[Opening Input data section]
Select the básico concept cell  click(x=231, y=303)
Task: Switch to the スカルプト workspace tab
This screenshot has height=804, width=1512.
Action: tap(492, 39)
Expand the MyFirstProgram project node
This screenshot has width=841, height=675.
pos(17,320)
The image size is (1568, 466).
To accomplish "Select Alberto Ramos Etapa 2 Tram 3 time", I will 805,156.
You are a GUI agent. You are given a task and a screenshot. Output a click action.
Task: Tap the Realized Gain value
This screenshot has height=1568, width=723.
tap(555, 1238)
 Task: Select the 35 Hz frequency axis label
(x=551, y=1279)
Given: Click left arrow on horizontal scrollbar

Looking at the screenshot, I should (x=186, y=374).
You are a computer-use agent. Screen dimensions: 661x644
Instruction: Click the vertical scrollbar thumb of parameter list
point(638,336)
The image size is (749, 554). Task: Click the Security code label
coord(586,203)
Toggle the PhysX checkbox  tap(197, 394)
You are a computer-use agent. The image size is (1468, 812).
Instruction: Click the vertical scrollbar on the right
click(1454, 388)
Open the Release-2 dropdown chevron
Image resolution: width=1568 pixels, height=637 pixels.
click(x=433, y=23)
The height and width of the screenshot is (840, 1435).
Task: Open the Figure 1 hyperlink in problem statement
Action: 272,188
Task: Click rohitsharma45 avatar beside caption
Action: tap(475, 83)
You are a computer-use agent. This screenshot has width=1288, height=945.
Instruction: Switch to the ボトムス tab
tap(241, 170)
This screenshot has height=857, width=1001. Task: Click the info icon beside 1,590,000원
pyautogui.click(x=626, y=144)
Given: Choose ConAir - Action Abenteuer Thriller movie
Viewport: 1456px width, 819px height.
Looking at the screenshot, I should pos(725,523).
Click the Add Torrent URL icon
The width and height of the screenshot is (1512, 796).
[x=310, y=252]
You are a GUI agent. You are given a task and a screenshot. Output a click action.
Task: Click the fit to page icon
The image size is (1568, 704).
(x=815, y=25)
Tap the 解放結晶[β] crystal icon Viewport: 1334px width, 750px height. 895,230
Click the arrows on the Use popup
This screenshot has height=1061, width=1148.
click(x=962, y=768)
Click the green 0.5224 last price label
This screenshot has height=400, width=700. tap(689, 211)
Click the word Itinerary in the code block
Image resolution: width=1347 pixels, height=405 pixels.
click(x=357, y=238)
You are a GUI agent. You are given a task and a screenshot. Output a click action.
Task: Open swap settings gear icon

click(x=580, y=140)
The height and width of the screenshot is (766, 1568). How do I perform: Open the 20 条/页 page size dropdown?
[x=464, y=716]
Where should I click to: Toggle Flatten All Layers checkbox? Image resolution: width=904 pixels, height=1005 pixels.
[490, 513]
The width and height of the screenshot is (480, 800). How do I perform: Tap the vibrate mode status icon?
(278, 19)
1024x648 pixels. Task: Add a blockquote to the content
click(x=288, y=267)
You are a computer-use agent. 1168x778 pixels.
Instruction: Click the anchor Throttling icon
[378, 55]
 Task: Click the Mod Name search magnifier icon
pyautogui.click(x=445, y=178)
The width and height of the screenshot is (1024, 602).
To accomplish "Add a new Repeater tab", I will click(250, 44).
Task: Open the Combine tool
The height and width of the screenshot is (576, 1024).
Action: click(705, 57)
[Closing Input data section]
An exact transcription of all the records is required.

Select the básico concept cell  click(x=231, y=303)
Task: Switch to the スカルプト workspace tab
This screenshot has height=804, width=1512.
Action: tap(492, 39)
Expand the MyFirstProgram project node
This screenshot has width=841, height=675.
pos(17,320)
The image size is (1568, 466).
To accomplish "Select Alberto Ramos Etapa 2 Tram 3 time", I will 805,156.
You are a GUI agent. You are given a task and a screenshot. Output a click action.
Task: Tap the Realized Gain value
This screenshot has height=1568, width=723.
tap(555, 1238)
 Task: Select the 35 Hz frequency axis label
(x=551, y=1279)
Given: Click left arrow on horizontal scrollbar

Looking at the screenshot, I should (x=186, y=374).
You are a computer-use agent. Screen dimensions: 661x644
Instruction: Click the vertical scrollbar thumb of parameter list
point(638,336)
The image size is (749, 554). Task: Click the Security code label
coord(586,203)
Toggle the PhysX checkbox  tap(197, 394)
You are a computer-use agent. The image size is (1468, 812).
Instruction: Click the vertical scrollbar on the right
click(1454, 388)
Open the Release-2 dropdown chevron
Image resolution: width=1568 pixels, height=637 pixels.
click(x=433, y=23)
The height and width of the screenshot is (840, 1435).
Task: Open the Figure 1 hyperlink in problem statement
Action: 272,188
Task: Click rohitsharma45 avatar beside caption
Action: tap(475, 83)
You are a computer-use agent. This screenshot has width=1288, height=945.
Instruction: Switch to the ボトムス tab
tap(241, 170)
This screenshot has height=857, width=1001. Task: Click the info icon beside 1,590,000원
pyautogui.click(x=626, y=144)
Given: Choose ConAir - Action Abenteuer Thriller movie
Viewport: 1456px width, 819px height.
Looking at the screenshot, I should pos(725,523).
Click the Add Torrent URL icon
The width and height of the screenshot is (1512, 796).
[x=310, y=252]
You are a GUI agent. You are given a task and a screenshot. Output a click action.
Task: Click the fit to page icon
The image size is (1568, 704).
(x=815, y=25)
Tap the 解放結晶[β] crystal icon Viewport: 1334px width, 750px height. 895,230
Click the arrows on the Use popup
This screenshot has height=1061, width=1148.
click(x=962, y=768)
Click the green 0.5224 last price label
This screenshot has height=400, width=700. tap(689, 211)
Click the word Itinerary in the code block
Image resolution: width=1347 pixels, height=405 pixels.
click(x=357, y=238)
You are a GUI agent. You are given a task and a screenshot. Output a click action.
Task: Open swap settings gear icon

click(x=580, y=140)
The height and width of the screenshot is (766, 1568). How do I perform: Open the 20 条/页 page size dropdown?
[x=464, y=716]
Where should I click to: Toggle Flatten All Layers checkbox? Image resolution: width=904 pixels, height=1005 pixels.
[490, 513]
The width and height of the screenshot is (480, 800). How do I perform: Tap the vibrate mode status icon?
(278, 19)
1024x648 pixels. Task: Add a blockquote to the content
click(x=288, y=267)
You are a computer-use agent. 1168x778 pixels.
Instruction: Click the anchor Throttling icon
[378, 55]
 Task: Click the Mod Name search magnifier icon
pyautogui.click(x=445, y=178)
The width and height of the screenshot is (1024, 602).
To accomplish "Add a new Repeater tab", I will click(250, 44).
Task: Open the Combine tool
The height and width of the screenshot is (576, 1024).
Action: click(705, 57)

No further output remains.